Nella notte tra il 27 e il 28 luglio del 1741 Antonio Vivaldi si spense solo e malato. La causa della morte è da imputare probabilmente ad una infezione intestinale ad aggravare le sue già precarie condizioni di salute che l’hanno afflitto per tutta la vita.
La casa dove visse a Vienna fu demolita e al suo posto ora sorge l’hotel Sacher celebre per la sua torta al cioccolato, anche il luogo della sua sepoltura è andato perduto.

In pochissimo tempo la sua memoria semplicemente svanì perdendosi nell’oblio del tempo.
Questo fino ai primi decenni del ‘900 quando, a seguito della riscoperta delle trascrizioni di Bach delle opere di Vivaldi, la musicologia iniziò a mettersi sulle tracce dei suoi manoscritti, lentamente e grazie alla pazienza di alcuni musicologi, la sua musica iniziò a spuntare da diversi archivi privati in numerose parti d’Europa.

La raccolta più corposa però fu ritrovata in due momenti successivi, separata per questioni ereditarie nel corso dei secoli.
La prima parte era custodita in Piemonte nella biblioteca del Collegio Salesiano San Carlo di Borgo San Martino, mentre la seconda fu rintracciata a Genova in una collezione privata, e solo grazie al concorso di due ricchi mecenati e al lavoro di ricerca di Alberto Gentili, il corpus Vivaldiano una volta appartenuta al conte Giacomo Durazzo, ambasciatore d’Austria a Venezia dal 1764 al 1784 fu finalmente donata alla Biblioteca Nazionale di Torino.

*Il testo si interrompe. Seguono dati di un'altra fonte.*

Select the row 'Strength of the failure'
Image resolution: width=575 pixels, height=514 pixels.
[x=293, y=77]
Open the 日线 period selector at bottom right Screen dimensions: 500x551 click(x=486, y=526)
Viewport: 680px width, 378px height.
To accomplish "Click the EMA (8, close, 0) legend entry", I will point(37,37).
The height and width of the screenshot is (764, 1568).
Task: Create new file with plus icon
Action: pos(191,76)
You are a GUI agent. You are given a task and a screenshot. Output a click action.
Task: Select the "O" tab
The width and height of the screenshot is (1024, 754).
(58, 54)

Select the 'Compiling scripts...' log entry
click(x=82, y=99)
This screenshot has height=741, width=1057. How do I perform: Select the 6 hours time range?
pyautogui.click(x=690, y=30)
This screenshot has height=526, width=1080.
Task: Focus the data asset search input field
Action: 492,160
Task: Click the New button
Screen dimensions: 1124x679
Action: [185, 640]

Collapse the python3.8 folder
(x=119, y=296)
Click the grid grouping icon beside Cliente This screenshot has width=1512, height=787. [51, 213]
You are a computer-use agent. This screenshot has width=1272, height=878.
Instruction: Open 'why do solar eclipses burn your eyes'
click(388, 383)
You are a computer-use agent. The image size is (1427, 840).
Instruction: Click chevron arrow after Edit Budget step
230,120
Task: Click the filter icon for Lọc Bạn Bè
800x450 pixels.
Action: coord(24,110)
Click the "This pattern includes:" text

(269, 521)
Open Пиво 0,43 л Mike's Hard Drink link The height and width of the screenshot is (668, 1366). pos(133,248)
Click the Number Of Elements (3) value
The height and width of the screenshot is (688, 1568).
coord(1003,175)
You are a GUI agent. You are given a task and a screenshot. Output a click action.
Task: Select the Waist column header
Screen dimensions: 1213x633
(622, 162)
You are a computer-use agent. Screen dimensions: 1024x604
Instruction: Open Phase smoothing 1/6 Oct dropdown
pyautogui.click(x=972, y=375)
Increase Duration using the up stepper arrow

Sfortunatamente però Alberto Gentili, a cui furono riservati espressamente i diritti di studio delle partiture, dovette aspettare la fine della seconda guerra mondiale per iniziare ad esaminare la raccolta e fu solo negli anni ’50 che fu possibile pubblicare ed eseguire nuovamente le opere del Prete Rosso.

L’ultima curiosità riguarda un violino opera di Nicola Amati, maestro liutaio di Cremona, che fu donato a Mussolini alla fine di novembre del 1930.
Grazie al ritrovamento di un articolo del giornale La Stampa dell’epoca che riportava la notizia, si è poi scoperto che si trattava in realtà di uno degli strumenti appartenuti ad Antonio Vivaldi e da lui abbandonato a Venezia prima della sua frettolosa partenza finale per Vienna.

Scrisse di lui il celebre musicologo e compositore Remo Giazotto: “Se si volesse ricercare una verità, valutata storicamente, al fondo dell’arte vivaldiana io credo che noi dovremmo indirizzarci, per ritrovarla, non alla forma, ossia al linguaggio concertistico del Vivaldi, bensì allo spirito che anima e sollecita ciascuna delle sue forme: infinite forme, infinite creature viventi sotto uno stesso cielo, respiranti una stessa aria e nutrite di un unico cibo: cielo, aria, nutrimento di dimensioni così vaste, di risorse così inesauribili da poter benissimo, senza alcuna lesina, offrire ristoro, vita, alimento a chiunque vi si fosse rivolto con fede e sicurezza.”